Так продолжалось довольно долго, до того момента, когда ему пришло в голову провести один забавный эксперимент в почтенной нонконформистской компании. Сочинив и продекламировав заведомую белиберду, но «с оттенком высшего значения», он сорвал аплодисмент, какового при чтении своих «серьезных» стихов никогда не удостаивался. Помнится, заканчивалось его стихотворение как-то так: «И жизнь в ее кромешном поле казнит незримая межа». Скорее всего, воспроизвожу неточно, но «казнящая незримая межа» там присутствовала без сомнения, позже в одном из его печатных текстов она мелькнула.
На этом бенефисе со стихами и было покончено. Как уже говорилось, на фоне совсем по-иному недоступного Бродского.
Видимо, Довлатову в голову не приходило, что в нашем загадочном отечестве непонятное греет душу сильнее понятного.
В возможности запечатлеть в слове не запечатленное в людском опыте, Довлатов сомневался изначально. О «несказанном» вряд ли стоило «говорить». Тем более что говорить-то Сереже удавалось занимательнее большинства поэтов. Втайне он был уверен, что знает такие подворотни жизни, куда поэзия и не заглядывала.
Абсурд бытия художником должен быть явлен, а не умножен при помощи словесных ухищрений. Поэтическое чувство говорит о мимолетных горестях и прелестях жизни, а не о ее метафорических подобиях — таково кредо Довлатова.
Загадочной притягательности поэзии Довлатов не отрицал. Но для культурного обихода выбрал из ее авторов и оставил себе лишь троих: XIX век — Пушкин, XX век — Мандельштам, современность — Бродский.

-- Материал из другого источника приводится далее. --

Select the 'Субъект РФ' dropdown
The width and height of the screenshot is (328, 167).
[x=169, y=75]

В повествовательном искусстве Довлатова «невыразимое» заменено «великой силой недосказанности». Поразила она его в книгах Хемингуэя и других авторов «потерянного поколения», а также у Сэлинджера с его интимной отключенностью от шаблонов «взрослой» репрессивной культуры. Горизонты «недосказанности» открыли и запустили в ленинградском молодом авторе механизм вольного сочинительства как «осознанную необходимость».

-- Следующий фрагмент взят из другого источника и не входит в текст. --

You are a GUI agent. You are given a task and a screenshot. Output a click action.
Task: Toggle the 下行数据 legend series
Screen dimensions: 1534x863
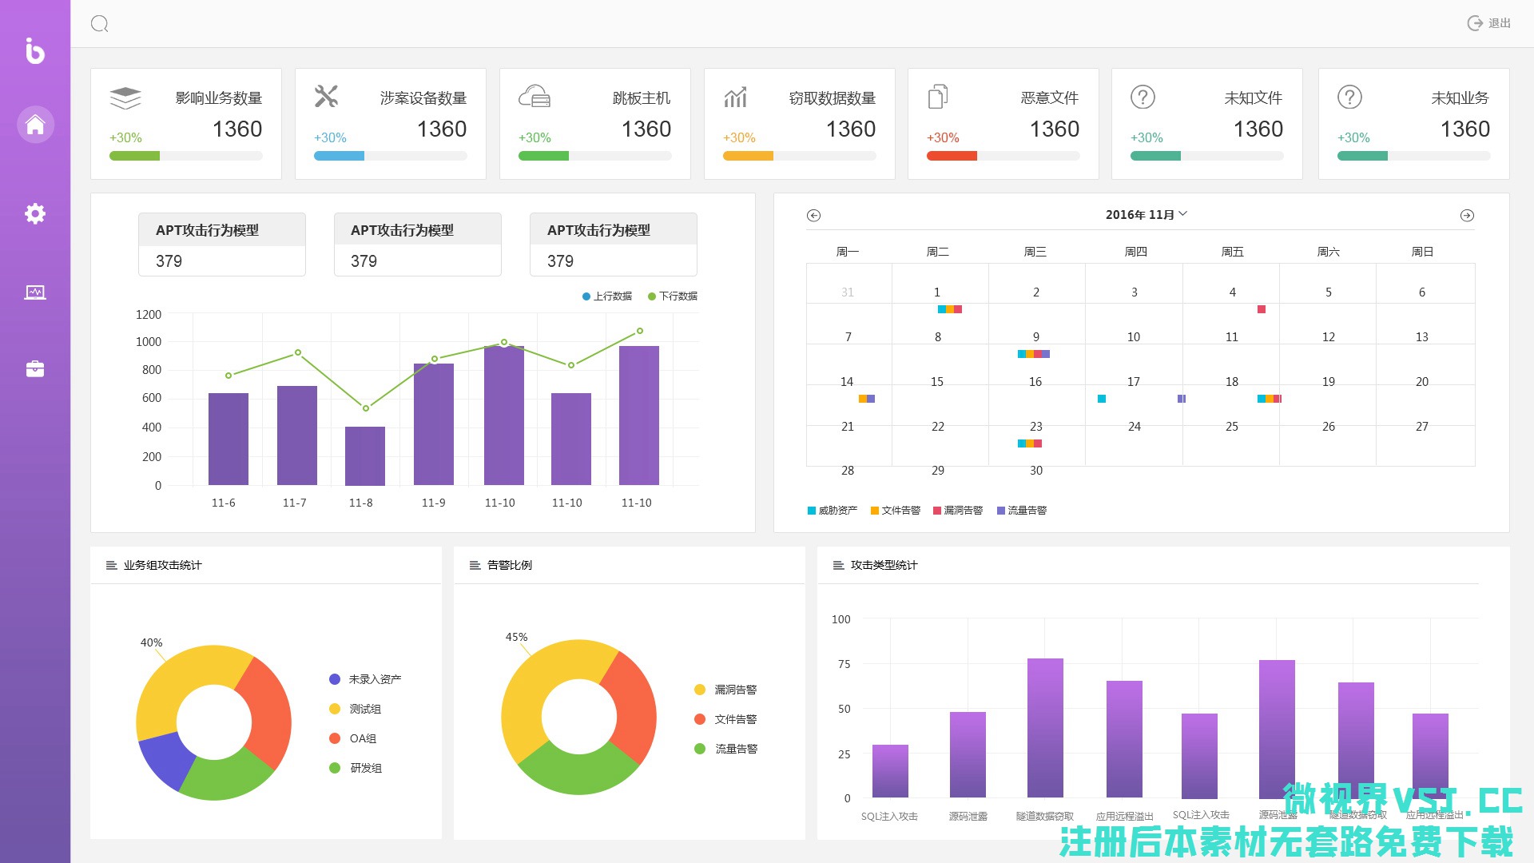pos(673,296)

Стоит заметить: читалась вся эта проза в переводах. Довлатов даже имел дерзость, отвечая на вопрос, кто сегодня лучше всех пишет по-русски, заявить: «Рита Райт». То есть переводчица тех же Хемингуэя и Сэлинджера.

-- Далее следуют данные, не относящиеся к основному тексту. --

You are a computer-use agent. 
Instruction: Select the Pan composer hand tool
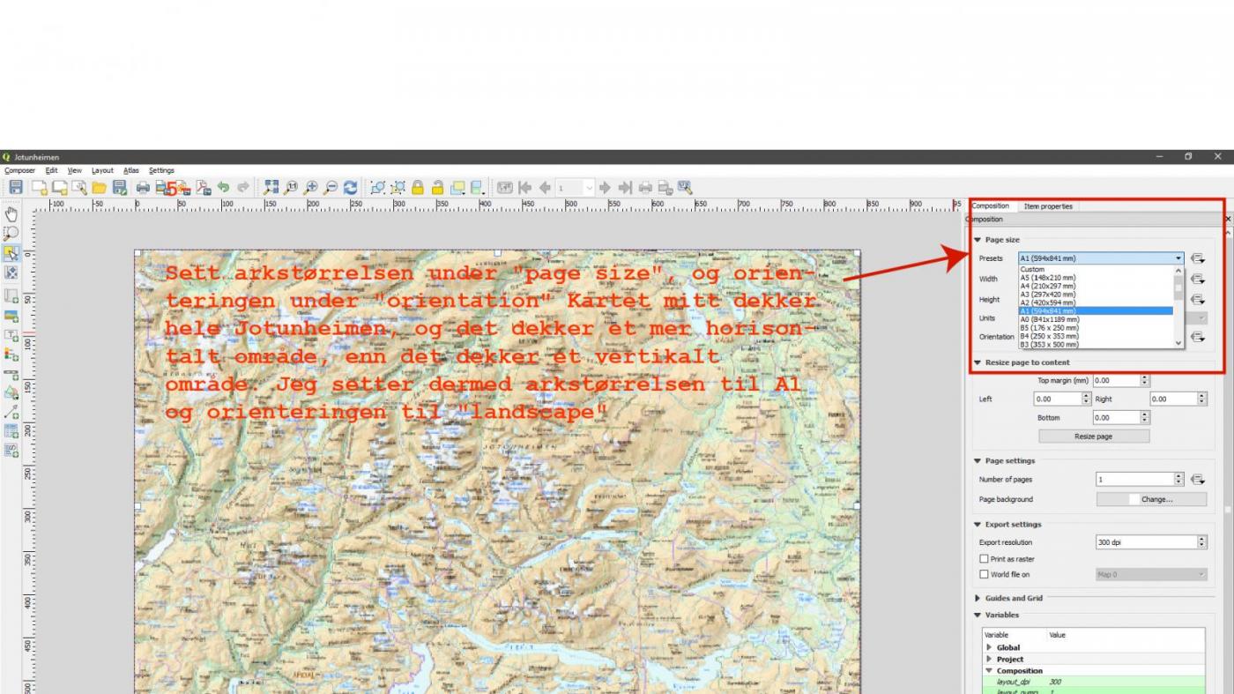click(11, 213)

Русскую азбуку Довлатов чувствовал и пользовался ею на зависть иным стихотворцам. Его этюды о «непереводимых» словах на букву «х» (имею в виду «халтуру» и «хамство») тому пример. Толкования Довлатова с избытком подходят для «Словаря современного русского литературного языка». Даром что до этой буквы нашим лексикографам все никак не добраться (издание начато в 1991 году!). Процитируем хотя бы частично: «…хамство есть не что иное, как грубость, наглость, нахальство, вместе взятые, но при этом — умноженные на безнаказанность. Именно в безнаказанности все дело, в заведомом ощущении ненаказуемости, неподсудности деяний <…> хамство — это всегда „сверху вниз“, это всегда „от сильного — слабому“, потому что хамство — это беспомощность одного и безнаказанность другого, потому что хамство — это неравенство».
6
Поиски выражения, эквивалентного невыразимому, к окончательному словесному решению не приводят и привести не могут. Довлатову-прозаику приблизиться к нему помогало иное эстетическое пространство. Его тяга к оживляющему живописному фону, к живописи как таковой — адекватной поэзии стороне художественных опытов Довлатова. И здесь его суждения более определенны. Подобно китайским старым художникам, Довлатов полагал: корову нарисовать труднее, чем дракона, ибо въяве дракона никто не видел. Куры, выступающие «мультипликационной походкой», остаются у Довлатова курами, овцы «с декадентскими физиономиями» — овцами, пускай они, в отличие от кур, и не имеют прописки в деревне Сосново, изображенной в «Заповеднике». Главное, что в них уловлен секрет подобия одних живых существ — другим. Овечьи черты можно, в частности, различить в лице одного известного режиссера начала ХХ века.